The main sections of this report are the key financial statements, MD&A, and risk factors. The 10-K is much more detailed for learning about a firm’s operations but should be supplemented with a review of the 10-Q, especially to stay current on its results once the fiscal year has ended.
When a firm first goes public, it will issue an S-1 prospectus to investors. This is an extremely important form for investors because public information is scant for firms in the early stages of going public. In fact, it can provided an investors with an edge as it usually takes time for financial websites to find the financial statements for new firms and post them for most investors to see.
An S-1 is similar to a 10-K in that an overview of the business is available, as is a summary of its most recent results and financial statements. Risk factors are also included, as are initial details of how many shares will be issued and what earnings per share will likely be based on shares outstanding.

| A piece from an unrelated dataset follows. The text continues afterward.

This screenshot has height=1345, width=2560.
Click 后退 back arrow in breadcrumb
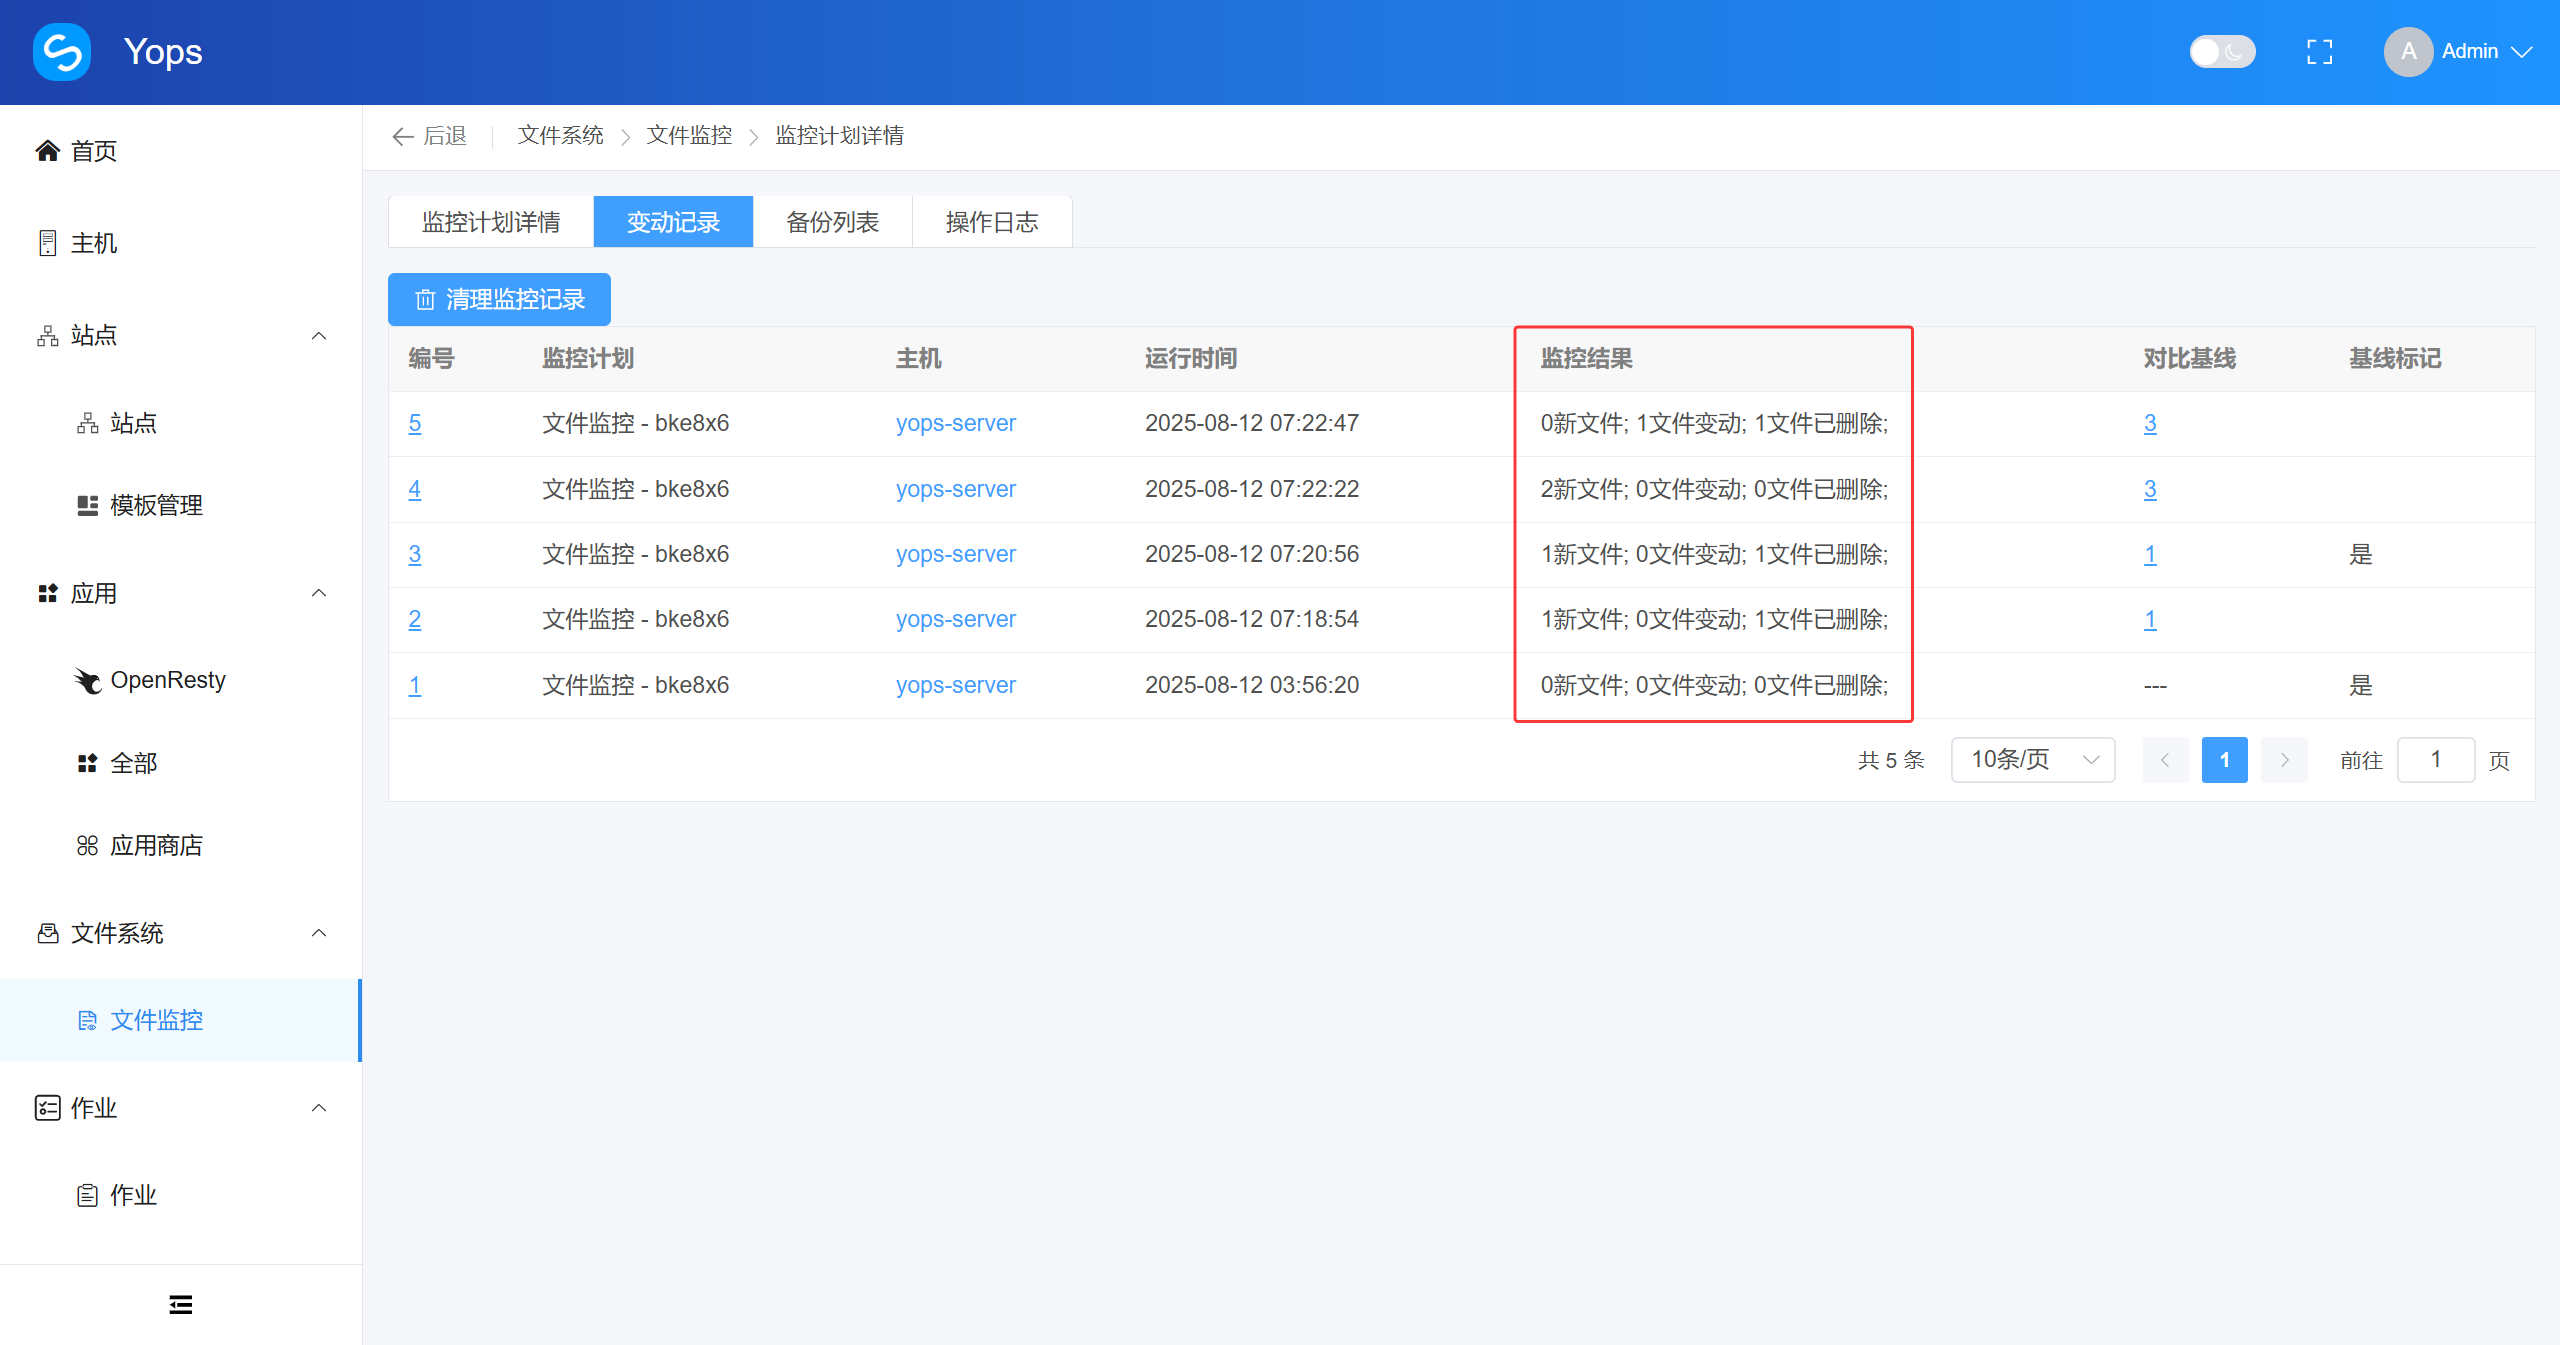430,136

If you’ve ever wondered how investors know what stocks famous money managers hold, wonder no more. The 13F form must be filed by institutional investment managers within 45 days of a quarter end and includes a detail of the investments they hold. The holdings of Warren Buffett (though he gets to delay his filings), George Soros, Bill Ackman, and even Bill Gates can be found in a 13F filing each quarter.
The 20-F filing is simply an annual report filed by a firm that has its headquarters outside of the United States. It is basically the same as a 10-K filing, but has great detail on how a firm’s financial statements might differ between international reporting standards (such as IFRS) and U.S. GAAP. The rub is the filing is due within six months of the foreign firm’s fiscal year end, which may make the data somewhat stale, but still provides insight that many investors might not know about.
Where to Find SEC Filings
Logically, all SEC filings can be found at the SEC website, www.sec.gov. However, this is not always the easiest place to locate a company’s filings. Publicly traded firms will almost certainly maintain an investor relations tab under their websites. Here, most filings are categorized by quarter, year, and topic. The type is also more widely available and can include a word document, adobe pdf file, or Excel file for key financial statements.
Knowing how to navigate important SEC filings can provide investors an edge when looking for profitable investment opportunities. More astute investors can look for the more obscure SEC forms for a further edge.
At the time of writing, Ryan C. Fuhrmann did not own shares in any of the companies mentioned in this article.